Following a consultation, WIPAHS prepared and distributed a bespoke survey, finding that 9 percent of participants were overtraining, which was similar to normal season in high level athletes.
Welsh Triathlon was able to use the findings to provide greater evidence-based insights and support to athletes.
Owen Hathway, Assistant Director at Sport Wales and the Institute’s Co-Chair, said: “Our ability at Sport Wales, and within the sport sector, to prioritise resource and investment and to make informed policy decisions has been greatly enhanced by the work of WIPAHS.
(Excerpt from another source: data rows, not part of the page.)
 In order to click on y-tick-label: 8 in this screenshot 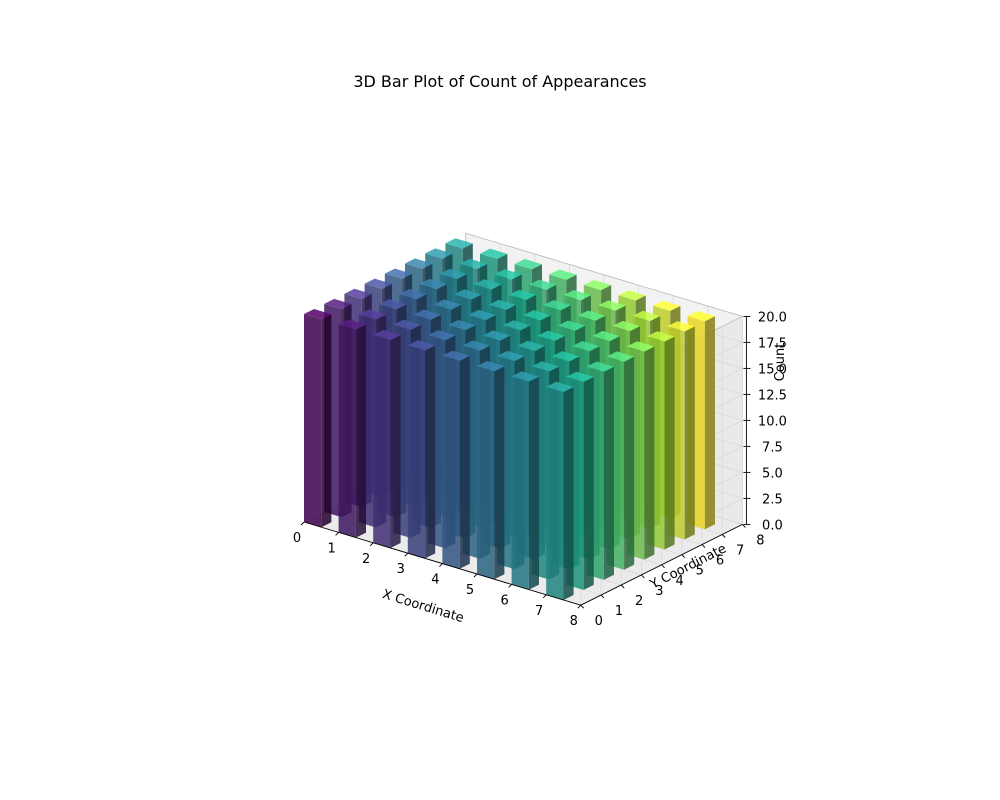, I will do `click(760, 540)`.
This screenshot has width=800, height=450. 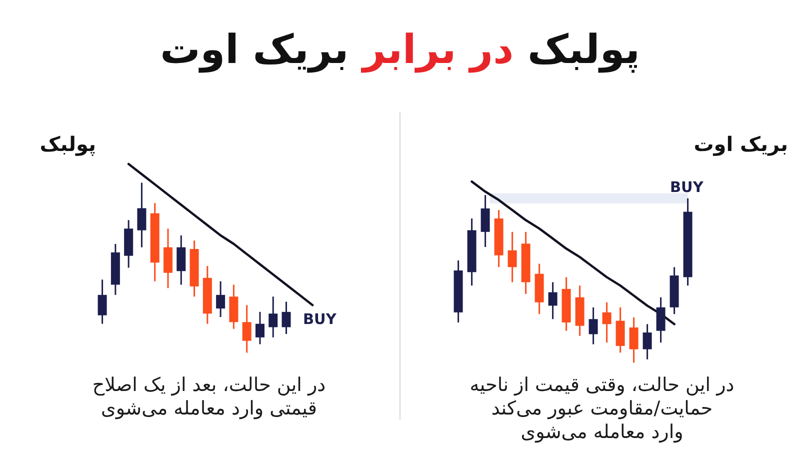 What do you see at coordinates (209, 397) in the screenshot?
I see `text: در این حالت، بعد از یک اصلاح قیمتی وارد معامله می‌شوی` at bounding box center [209, 397].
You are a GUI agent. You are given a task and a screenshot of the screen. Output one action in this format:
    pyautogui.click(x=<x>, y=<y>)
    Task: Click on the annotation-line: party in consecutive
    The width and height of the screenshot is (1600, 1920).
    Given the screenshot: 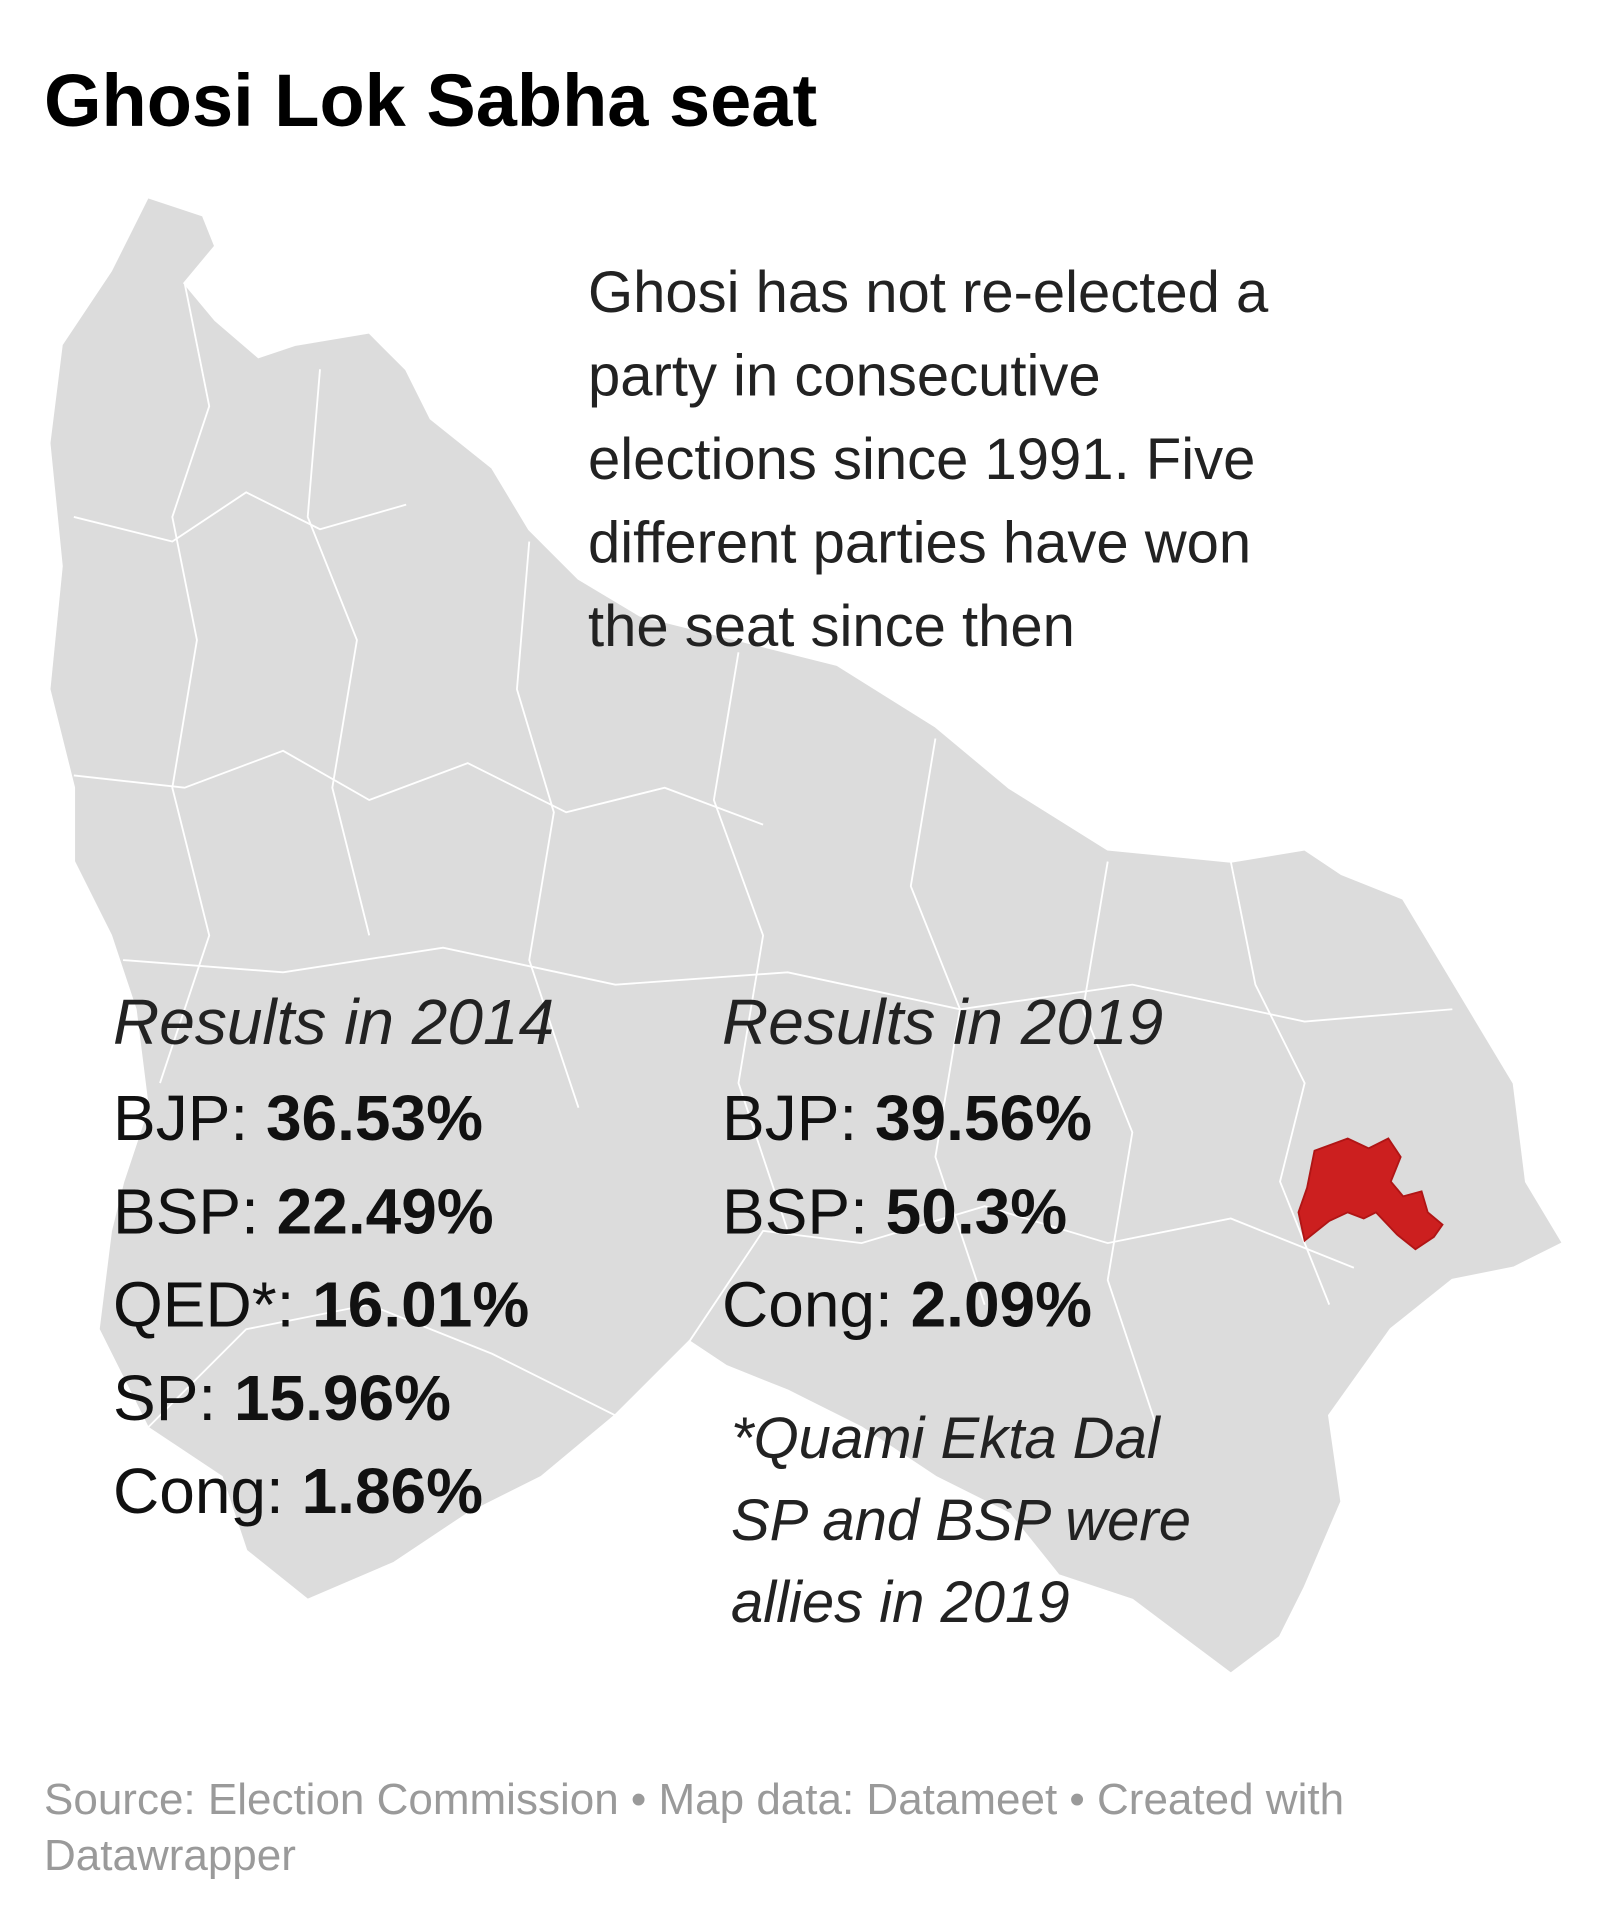 What is the action you would take?
    pyautogui.click(x=844, y=376)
“It has played a critical role in responding to research needs and understanding the role of physical activity and sport for the wider Welsh public. The Institute continues to be an increasingly important strategic partner and the annual report showcases the quality and breadth of its work, with a pan-Wales focus.”
The annual report highlights research already completed by the Institute, but they are also looking to the future with further projects.
These include an evaluation of the Active Education Beyond the School Day initiative which is tied into the Welsh Government’s £25 million investment in community focused schools to tackle the impact of poverty.
The findings will help provide recommendations on how to create schools that can engage with families and community, especially those disadvantaged by poverty.
This exciting project exemplifies the cross-sector approach WIPAHS utilises to provide key evidence to promote health and wellbeing for everyone in Wales.